Provided passage:
*** Begin section ***

Every two weeks, Keeping K-12 Cybersecure–the newsletter of the K-12 Cybersecurity Resource Center–curates the best cybersecurity and privacy news for K-12 policymakers, administrators, IT professionals, and privacy advocates. The latest edition (“Senator Schumer Calls for Reinforcements“) provides information on recent updates to the K-12 Cyber Incident Map, other additions to the Resource Center, and curated news you can use.
Here’s your reading list for articles published during the last two weeks of October 2018:
- “I’ve never had a single interaction with any of the schools my children have attended about cybersecurity,” says this Dad, who works in the industry. “Perhaps it’s time we all started paying more attention to this, because there are plenty of signs that the world of cyber crime is moving closer and closer to our children” (“Getting Serious About Security in Schools“).
- Internet-connected school surveillance cameras are controversial, especially when they include facial recognition capability. To add insult to injury: they also have a track-record of poor cybersecurity practices (“Facing Tomorrow’s High-Tech School Surveillance“).
- Joseph Cox of Motherboard reports that Remini, an app that aims to provide parents and educators with a social network to follow a child’s progress throughout school and their early life, exposed the personal information of its users to the internet writ large. The culprit: an API that let anyone pull the data without any sort of authentication (“‘Remini’ App Used by Schools Left Personal Info Open to the World“).
- Focused on cybersecurity issues in higher education (and the Chegg breach specifically), this blog by Phil HIll (“Ed Tech Cybersecurity: Suppose they gave a data breach and nobody came“) is generally applicable to K-12 incidents as well.
- I am pretty sure that the former high school teacher in the story wasn’t naked when he was doing his hacking of celebrities, but the headline for this story (“Naked celebrity photo hacker used to be a high school teacher“) is decidely ambiguous. Of note, some of his other victims included the teachers and students with whom he worked.
- Sometimes when claims of a hacked school website go viral, it is (much) less than what it seems. Skepticism matters: don’t become part of the problem!

*** End section ***

The task:
List every article title that appears in parentheses in the reading list of the cybersecurity newsletter excerpt above.

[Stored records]
*** Begin section ***

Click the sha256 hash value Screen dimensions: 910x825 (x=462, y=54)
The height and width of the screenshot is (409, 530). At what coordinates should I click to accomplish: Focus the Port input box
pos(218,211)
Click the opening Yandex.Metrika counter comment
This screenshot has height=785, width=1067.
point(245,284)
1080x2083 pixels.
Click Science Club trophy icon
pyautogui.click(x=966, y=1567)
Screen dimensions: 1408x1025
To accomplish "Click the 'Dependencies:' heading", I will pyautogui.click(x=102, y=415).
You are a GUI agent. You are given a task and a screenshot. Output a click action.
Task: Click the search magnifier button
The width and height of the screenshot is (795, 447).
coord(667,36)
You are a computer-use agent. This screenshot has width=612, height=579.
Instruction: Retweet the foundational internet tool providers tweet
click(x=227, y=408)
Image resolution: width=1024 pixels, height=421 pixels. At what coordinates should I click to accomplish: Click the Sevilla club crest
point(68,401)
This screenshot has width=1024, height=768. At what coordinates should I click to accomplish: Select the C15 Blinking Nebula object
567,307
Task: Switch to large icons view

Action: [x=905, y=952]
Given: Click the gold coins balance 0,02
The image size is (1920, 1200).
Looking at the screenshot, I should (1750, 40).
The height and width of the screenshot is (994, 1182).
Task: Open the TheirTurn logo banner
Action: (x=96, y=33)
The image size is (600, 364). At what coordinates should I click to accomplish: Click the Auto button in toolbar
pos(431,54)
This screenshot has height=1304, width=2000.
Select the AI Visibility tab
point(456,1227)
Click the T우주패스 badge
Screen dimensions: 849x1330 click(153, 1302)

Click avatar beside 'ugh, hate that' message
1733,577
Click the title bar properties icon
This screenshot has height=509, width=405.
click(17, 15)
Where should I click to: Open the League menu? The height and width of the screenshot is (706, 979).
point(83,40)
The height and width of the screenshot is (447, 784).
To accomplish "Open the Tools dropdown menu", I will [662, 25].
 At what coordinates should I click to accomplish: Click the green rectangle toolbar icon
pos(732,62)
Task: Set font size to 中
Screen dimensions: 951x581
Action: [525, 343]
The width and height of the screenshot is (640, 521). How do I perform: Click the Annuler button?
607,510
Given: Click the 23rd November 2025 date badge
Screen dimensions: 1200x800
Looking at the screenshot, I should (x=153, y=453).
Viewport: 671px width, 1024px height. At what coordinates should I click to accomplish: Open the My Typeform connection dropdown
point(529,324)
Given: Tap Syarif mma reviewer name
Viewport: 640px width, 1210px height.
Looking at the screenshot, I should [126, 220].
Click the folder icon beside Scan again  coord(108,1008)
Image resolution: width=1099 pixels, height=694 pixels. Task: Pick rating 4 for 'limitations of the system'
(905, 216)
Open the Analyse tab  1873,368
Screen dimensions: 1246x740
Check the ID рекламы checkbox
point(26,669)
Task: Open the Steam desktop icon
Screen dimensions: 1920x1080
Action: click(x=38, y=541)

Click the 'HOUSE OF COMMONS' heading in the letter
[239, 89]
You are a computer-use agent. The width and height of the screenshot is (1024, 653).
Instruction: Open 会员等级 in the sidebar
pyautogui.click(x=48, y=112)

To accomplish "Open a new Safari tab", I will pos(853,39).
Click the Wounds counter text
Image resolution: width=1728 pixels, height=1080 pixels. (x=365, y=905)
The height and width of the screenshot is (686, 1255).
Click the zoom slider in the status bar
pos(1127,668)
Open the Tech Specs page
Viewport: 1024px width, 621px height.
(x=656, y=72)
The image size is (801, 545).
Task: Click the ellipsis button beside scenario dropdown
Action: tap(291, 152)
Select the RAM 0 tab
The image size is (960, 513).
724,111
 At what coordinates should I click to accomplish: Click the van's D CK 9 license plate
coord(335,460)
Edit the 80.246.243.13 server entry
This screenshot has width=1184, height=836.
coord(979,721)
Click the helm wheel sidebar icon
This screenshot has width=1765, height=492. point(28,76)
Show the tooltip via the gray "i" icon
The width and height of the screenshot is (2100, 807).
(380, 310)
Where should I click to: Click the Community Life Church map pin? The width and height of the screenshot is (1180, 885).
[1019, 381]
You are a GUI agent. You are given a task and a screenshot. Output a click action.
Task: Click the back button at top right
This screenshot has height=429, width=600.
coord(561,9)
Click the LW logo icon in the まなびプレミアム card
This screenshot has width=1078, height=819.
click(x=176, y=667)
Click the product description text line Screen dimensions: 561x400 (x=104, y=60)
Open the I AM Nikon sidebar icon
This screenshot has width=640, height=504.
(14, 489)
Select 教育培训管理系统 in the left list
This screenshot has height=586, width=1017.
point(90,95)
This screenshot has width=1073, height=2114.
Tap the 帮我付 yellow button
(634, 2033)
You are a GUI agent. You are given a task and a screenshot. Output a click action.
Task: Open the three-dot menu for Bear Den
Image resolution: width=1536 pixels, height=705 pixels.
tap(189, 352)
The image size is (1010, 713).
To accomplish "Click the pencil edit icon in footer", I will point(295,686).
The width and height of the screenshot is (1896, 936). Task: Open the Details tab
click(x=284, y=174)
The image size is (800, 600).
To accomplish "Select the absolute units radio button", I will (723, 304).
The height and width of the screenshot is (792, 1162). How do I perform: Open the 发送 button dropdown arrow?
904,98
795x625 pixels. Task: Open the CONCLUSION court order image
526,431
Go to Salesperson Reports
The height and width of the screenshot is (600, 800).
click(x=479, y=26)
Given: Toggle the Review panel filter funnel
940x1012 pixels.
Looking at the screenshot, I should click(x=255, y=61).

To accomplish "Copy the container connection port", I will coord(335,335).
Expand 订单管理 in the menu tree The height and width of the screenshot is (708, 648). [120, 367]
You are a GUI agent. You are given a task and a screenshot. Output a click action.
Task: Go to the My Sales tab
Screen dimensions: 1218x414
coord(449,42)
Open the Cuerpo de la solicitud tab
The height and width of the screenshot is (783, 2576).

*** End section ***

Answer below:
- Getting Serious About Security in Schools
- Facing Tomorrow’s High-Tech School Surveillance
- ‘Remini’ App Used by Schools Left Personal Info Open to the World
- Ed Tech Cybersecurity: Suppose they gave a data breach and nobody came
- Naked celebrity photo hacker used to be a high school teacher